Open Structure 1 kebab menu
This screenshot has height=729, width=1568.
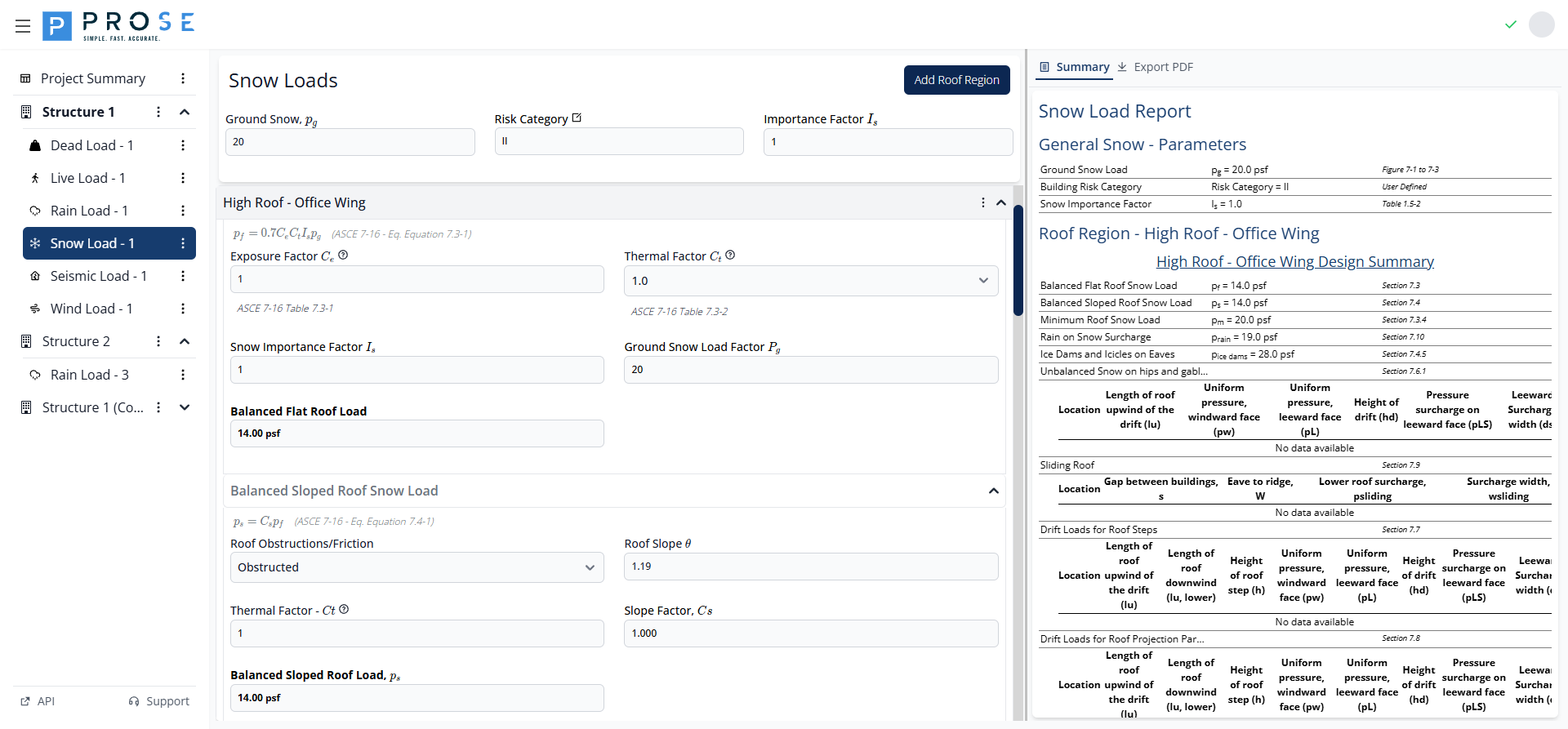[x=158, y=112]
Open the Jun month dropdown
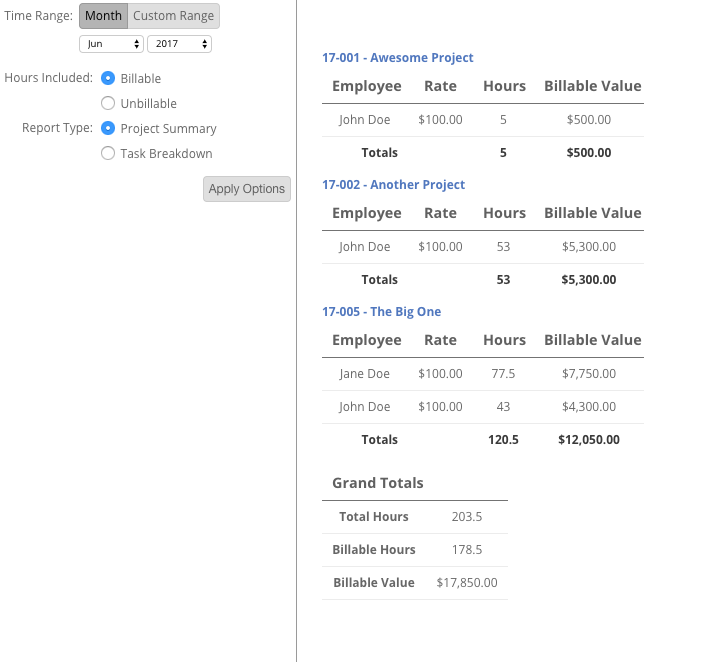Image resolution: width=718 pixels, height=662 pixels. (111, 44)
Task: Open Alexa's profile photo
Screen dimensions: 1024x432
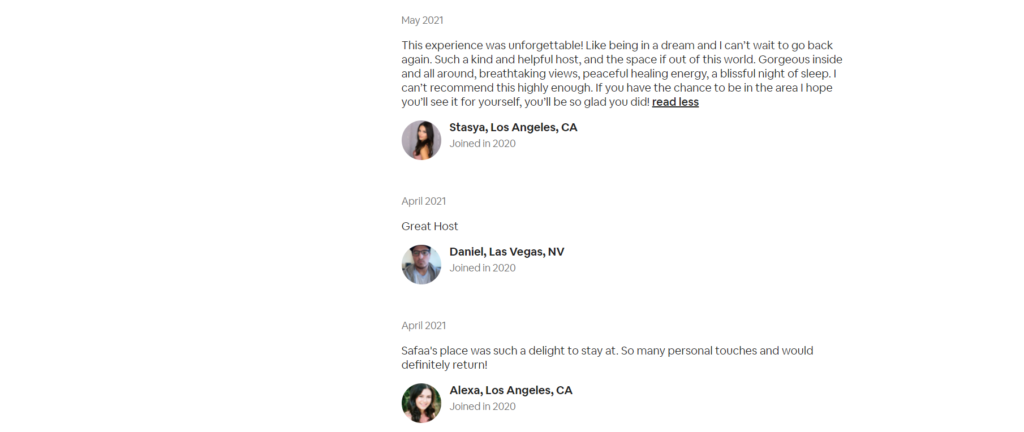Action: pyautogui.click(x=421, y=403)
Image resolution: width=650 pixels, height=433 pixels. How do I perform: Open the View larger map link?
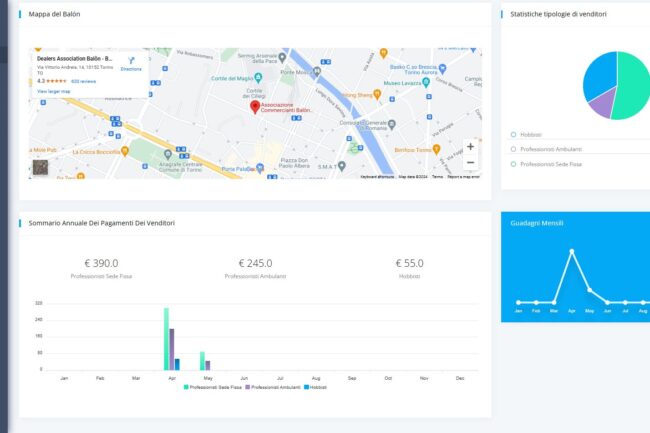point(55,90)
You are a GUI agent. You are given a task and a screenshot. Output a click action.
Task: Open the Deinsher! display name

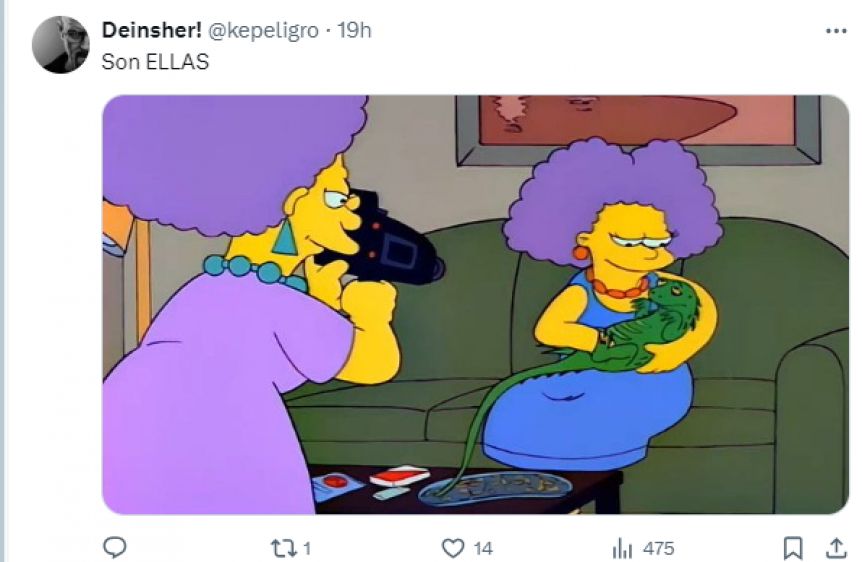pos(151,30)
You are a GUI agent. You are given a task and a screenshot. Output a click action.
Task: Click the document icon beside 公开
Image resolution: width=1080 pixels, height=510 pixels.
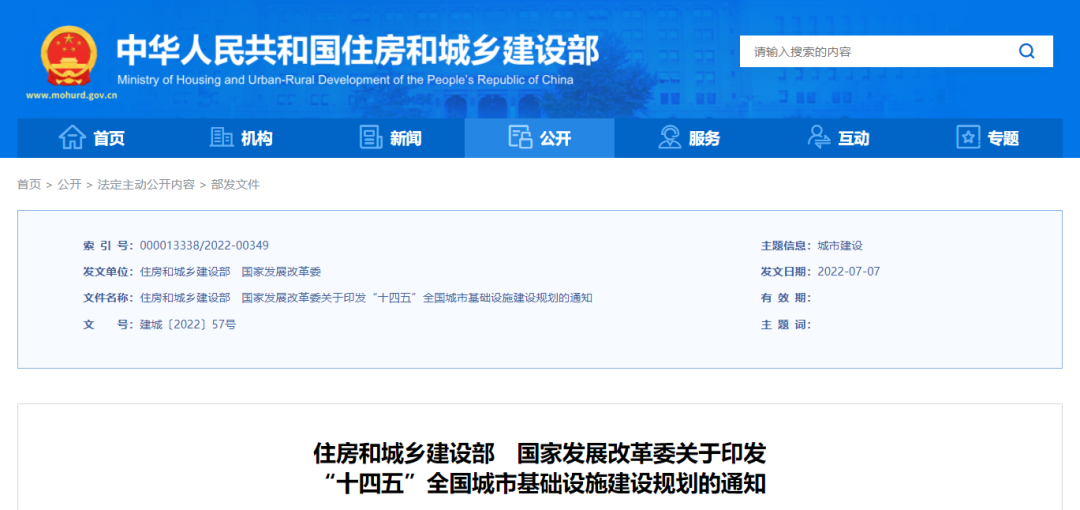pos(520,138)
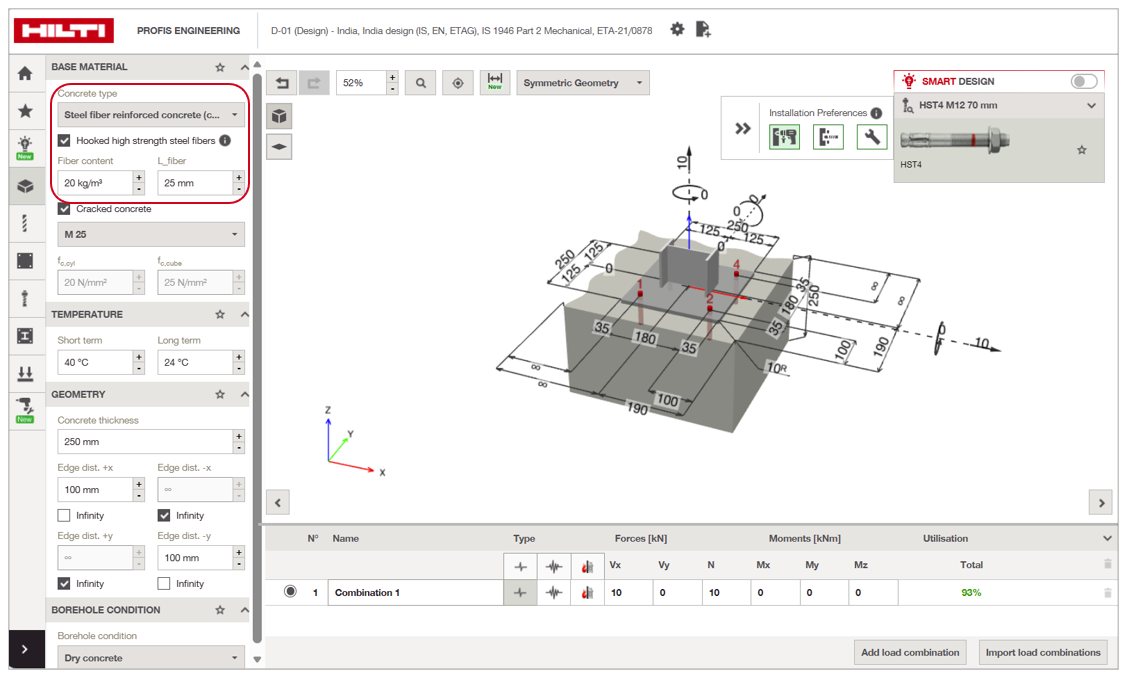Click Import load combinations button
This screenshot has height=679, width=1129.
[1043, 652]
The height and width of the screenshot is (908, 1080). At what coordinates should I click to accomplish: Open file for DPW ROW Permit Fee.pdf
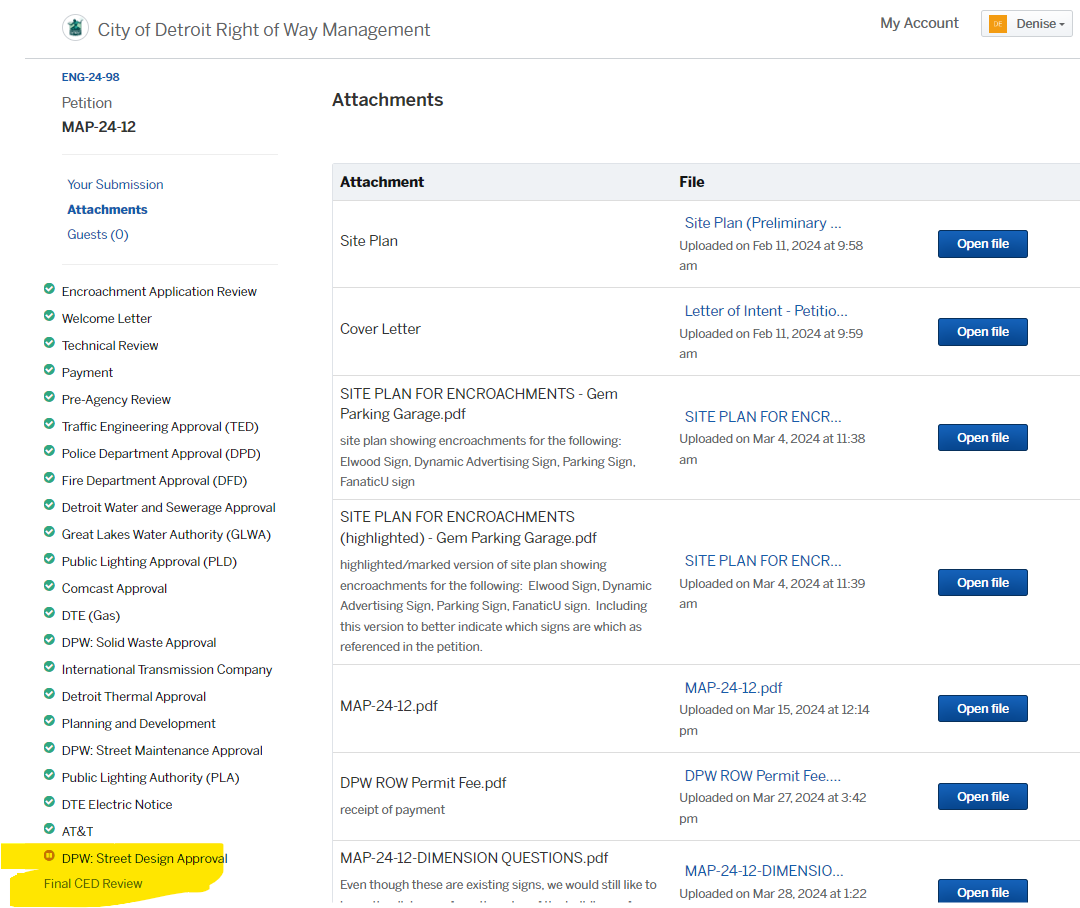coord(982,797)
........
• Task objective:
Each line from the one containing "The height and" through the last line above should be retyped exactly, and no other line. Any picture is to be left out.

• Result:
The height and width of the screenshot is (908, 1080). At what coordinates should I click to accomplish: Open file for DPW ROW Permit Fee.pdf
coord(982,797)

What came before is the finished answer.